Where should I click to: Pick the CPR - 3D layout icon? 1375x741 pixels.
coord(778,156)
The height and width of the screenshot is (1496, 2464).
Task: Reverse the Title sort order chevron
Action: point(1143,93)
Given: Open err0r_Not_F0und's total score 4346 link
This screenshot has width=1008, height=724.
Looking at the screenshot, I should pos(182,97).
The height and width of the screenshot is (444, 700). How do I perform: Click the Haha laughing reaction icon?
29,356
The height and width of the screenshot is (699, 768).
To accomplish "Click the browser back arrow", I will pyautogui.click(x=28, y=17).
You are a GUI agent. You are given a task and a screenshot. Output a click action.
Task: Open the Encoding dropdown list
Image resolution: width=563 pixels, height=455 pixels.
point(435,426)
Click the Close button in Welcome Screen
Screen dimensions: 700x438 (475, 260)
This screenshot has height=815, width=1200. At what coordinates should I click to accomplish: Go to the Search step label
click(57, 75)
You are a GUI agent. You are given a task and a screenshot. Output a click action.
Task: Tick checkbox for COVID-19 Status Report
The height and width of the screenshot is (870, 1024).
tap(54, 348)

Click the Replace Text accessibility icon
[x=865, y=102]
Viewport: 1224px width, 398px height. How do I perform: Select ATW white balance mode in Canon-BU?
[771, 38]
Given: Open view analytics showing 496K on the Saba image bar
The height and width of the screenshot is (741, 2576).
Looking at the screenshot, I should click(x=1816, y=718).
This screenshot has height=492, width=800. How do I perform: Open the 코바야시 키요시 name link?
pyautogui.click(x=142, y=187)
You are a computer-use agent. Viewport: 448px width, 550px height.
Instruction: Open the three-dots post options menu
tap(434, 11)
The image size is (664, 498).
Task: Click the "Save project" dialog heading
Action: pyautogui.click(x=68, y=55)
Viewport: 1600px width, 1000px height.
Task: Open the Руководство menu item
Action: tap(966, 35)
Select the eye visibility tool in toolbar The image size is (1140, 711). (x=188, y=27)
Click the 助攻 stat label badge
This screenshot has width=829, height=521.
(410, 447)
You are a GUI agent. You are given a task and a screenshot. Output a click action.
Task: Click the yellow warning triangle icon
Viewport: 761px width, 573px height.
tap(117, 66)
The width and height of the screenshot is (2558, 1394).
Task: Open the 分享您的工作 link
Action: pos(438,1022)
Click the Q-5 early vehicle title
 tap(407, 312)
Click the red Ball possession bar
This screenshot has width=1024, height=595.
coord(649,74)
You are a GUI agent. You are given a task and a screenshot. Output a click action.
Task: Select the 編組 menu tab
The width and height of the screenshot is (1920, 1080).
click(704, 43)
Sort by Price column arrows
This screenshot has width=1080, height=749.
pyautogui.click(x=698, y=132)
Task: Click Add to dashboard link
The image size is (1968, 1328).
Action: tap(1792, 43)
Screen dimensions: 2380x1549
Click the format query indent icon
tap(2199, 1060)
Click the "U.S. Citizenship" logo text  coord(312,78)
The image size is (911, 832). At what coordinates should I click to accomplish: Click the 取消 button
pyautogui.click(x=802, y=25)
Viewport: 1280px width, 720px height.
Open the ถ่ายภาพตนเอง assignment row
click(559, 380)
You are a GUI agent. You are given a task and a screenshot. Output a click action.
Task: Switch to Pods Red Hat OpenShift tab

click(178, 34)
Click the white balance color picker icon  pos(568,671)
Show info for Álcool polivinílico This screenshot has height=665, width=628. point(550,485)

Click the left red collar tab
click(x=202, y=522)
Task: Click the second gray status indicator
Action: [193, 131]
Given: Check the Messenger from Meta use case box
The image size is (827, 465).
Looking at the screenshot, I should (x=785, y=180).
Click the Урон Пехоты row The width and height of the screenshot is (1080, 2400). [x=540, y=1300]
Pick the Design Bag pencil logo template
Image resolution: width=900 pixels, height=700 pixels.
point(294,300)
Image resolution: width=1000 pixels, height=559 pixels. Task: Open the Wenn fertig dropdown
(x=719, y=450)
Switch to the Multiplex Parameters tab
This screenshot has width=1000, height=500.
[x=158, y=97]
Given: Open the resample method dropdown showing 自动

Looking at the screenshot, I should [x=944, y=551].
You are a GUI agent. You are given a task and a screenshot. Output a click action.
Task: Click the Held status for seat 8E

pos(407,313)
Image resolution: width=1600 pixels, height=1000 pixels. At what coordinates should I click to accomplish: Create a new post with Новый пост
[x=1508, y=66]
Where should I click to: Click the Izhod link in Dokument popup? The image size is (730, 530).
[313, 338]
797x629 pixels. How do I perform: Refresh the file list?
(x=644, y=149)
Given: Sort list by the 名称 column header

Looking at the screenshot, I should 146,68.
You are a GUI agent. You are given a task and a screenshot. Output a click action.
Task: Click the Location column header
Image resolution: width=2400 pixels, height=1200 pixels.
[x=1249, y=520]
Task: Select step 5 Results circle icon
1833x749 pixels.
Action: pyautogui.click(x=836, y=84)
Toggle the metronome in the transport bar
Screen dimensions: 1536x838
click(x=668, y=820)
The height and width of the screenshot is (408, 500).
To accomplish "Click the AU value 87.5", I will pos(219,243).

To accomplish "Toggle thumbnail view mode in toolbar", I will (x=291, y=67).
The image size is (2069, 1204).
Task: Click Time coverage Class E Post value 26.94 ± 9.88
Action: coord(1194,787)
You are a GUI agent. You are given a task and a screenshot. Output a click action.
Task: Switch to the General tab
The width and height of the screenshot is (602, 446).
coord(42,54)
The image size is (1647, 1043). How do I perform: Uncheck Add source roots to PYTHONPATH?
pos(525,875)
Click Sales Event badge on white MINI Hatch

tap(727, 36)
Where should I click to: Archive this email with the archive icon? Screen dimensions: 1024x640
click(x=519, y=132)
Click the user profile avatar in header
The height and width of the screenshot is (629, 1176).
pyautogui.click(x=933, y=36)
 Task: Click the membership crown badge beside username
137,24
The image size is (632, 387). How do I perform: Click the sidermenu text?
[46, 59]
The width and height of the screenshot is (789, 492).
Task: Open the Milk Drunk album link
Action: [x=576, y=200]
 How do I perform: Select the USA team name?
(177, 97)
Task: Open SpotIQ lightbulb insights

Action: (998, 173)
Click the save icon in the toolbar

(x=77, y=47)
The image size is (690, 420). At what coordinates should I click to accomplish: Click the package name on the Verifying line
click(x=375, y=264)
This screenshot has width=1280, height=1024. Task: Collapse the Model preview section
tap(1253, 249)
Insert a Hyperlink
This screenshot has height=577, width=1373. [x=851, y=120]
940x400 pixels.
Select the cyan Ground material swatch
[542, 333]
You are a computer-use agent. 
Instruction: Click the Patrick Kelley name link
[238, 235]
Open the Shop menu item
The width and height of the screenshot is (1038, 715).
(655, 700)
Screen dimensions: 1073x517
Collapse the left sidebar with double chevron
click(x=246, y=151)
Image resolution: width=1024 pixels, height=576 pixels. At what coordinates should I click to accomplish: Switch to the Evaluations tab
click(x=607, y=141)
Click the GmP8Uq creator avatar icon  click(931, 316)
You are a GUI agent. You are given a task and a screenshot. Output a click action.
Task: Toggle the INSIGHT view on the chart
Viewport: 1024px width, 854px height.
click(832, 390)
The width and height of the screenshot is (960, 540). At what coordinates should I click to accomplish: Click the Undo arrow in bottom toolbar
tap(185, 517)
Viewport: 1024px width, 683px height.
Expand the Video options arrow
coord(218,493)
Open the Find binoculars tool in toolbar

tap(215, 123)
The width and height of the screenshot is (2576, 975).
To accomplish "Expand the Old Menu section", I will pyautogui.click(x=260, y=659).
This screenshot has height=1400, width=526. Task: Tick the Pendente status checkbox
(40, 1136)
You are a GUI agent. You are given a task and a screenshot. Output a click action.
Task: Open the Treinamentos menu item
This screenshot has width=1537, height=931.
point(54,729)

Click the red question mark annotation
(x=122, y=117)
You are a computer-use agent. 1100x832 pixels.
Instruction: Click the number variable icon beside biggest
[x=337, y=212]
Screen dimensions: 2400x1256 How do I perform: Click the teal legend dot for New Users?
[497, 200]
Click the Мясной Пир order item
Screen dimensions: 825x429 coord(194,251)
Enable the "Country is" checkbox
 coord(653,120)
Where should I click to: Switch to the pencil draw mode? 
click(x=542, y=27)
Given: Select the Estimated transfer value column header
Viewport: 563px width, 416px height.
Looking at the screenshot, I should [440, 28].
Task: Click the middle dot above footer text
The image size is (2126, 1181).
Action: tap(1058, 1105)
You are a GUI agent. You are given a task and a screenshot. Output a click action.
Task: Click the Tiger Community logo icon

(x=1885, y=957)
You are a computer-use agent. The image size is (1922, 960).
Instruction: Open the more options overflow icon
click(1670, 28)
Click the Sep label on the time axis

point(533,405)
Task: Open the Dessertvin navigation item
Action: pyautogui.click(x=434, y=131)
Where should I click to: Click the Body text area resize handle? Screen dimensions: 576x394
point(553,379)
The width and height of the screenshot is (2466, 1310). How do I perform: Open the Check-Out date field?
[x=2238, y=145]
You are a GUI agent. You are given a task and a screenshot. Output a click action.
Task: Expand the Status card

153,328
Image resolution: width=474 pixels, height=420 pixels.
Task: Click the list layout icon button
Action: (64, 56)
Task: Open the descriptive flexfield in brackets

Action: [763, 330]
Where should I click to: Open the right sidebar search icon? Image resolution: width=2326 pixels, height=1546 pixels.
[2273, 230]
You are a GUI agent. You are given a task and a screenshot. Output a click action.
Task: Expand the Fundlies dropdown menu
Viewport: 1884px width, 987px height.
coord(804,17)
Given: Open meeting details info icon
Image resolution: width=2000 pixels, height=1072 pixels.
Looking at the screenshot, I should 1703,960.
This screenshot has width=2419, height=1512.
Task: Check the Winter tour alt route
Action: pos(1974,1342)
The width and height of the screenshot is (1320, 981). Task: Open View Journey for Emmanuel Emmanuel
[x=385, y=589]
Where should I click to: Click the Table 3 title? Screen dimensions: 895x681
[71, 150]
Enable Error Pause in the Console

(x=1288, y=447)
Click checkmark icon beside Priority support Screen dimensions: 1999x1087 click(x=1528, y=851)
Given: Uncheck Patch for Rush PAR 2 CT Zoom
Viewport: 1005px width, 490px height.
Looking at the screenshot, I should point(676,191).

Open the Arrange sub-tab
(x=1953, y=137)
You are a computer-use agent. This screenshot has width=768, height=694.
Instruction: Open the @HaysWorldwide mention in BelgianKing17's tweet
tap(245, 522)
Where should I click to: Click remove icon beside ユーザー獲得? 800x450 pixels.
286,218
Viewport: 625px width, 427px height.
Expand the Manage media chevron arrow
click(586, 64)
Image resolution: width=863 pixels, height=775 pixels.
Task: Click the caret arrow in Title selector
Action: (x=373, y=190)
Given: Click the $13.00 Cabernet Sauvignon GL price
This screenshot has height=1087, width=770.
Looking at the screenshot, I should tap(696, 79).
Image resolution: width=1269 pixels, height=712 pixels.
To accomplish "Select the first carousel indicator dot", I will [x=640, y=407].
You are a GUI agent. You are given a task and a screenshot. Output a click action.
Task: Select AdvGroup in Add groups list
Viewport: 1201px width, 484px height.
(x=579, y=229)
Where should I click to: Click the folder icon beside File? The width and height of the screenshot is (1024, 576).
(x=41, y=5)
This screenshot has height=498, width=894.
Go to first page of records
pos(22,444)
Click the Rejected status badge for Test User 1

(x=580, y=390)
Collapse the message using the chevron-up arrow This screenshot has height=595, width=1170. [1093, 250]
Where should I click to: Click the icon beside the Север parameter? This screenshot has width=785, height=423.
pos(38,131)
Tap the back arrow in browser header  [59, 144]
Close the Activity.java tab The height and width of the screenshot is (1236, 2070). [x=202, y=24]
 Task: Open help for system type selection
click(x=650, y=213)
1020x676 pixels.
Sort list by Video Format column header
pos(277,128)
-- -- --
§ AIM OF THE TASK
Gather every line of the material above that contains the word "computer", and copy each one in full.

§ EXPECTED ANSWER
You are a computer-use agent. Viewport: 448px width, 550px height.
You are a computer-use agent. 
You are a computer-use agent. 1100x832 pixels.
You are a computer-use agent. The image size is (1922, 960).
You are a computer-use agent. This screenshot has width=768, height=694.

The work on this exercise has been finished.